Luismi y Brando se encuentran en una celda llena de curtidos presos que los bañan con insultos, golpes y leperadas. Brando, descalzo por ceder los tenis nuevos que compró con dinero mal habido –y que desencadenó directamente en el asesinato de La Bruja–, y Luismi, golpeado hasta el cansancio por ser un “matajotos” –siendo el mismo, parte de esta disidencia sexual sin nombre–, se encuentran y se abrazan. Dos “niños” (en palabras de la misma directora) que hasta ese momento hemos visto drogarse, golpear, violar, esconderse y hasta matar para fingir ser personas que no son, para evadir sus verdaderas búsquedas y reprimir sus más profundos deseos, sueltan todas las armas y se rinden a lo que siempre han necesitado: el cariño de otro ser humano. Niños sin amor.

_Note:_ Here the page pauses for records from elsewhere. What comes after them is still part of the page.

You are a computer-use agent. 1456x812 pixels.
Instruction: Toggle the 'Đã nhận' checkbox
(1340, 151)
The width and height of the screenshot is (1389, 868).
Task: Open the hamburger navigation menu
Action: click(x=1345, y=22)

La premisa de Miller termina, de forma circular, en un par de preguntas más: ¿será que las prisiones, más que estar llenas de criminales, están llenas de niños sin amor? ¿Será que las pequeñas decisiones que constituyen las tragedias son evitables, o como anuncia la luz de la ventana, están generacionalmente condenadas por la hostilidad histórica de un país hacia las personas que habitan los márgenes, atravesadas por distintas desventajas y desigualdades? En medio de una cultura que ha respondido al crimen con punitivismo, individualismo y deshumanización, la película de retrato de Elisa Miller se presenta, más que como una adaptación, como un texto en sí mismo, digno de análisis y reflexión hacia sus propias preguntas. Éstas empiezan con una aventurada y, en estos tiempos, hasta controvertida observación: de los hechos, en la vida real o en la poética de un libro, lo que más importa son las personas.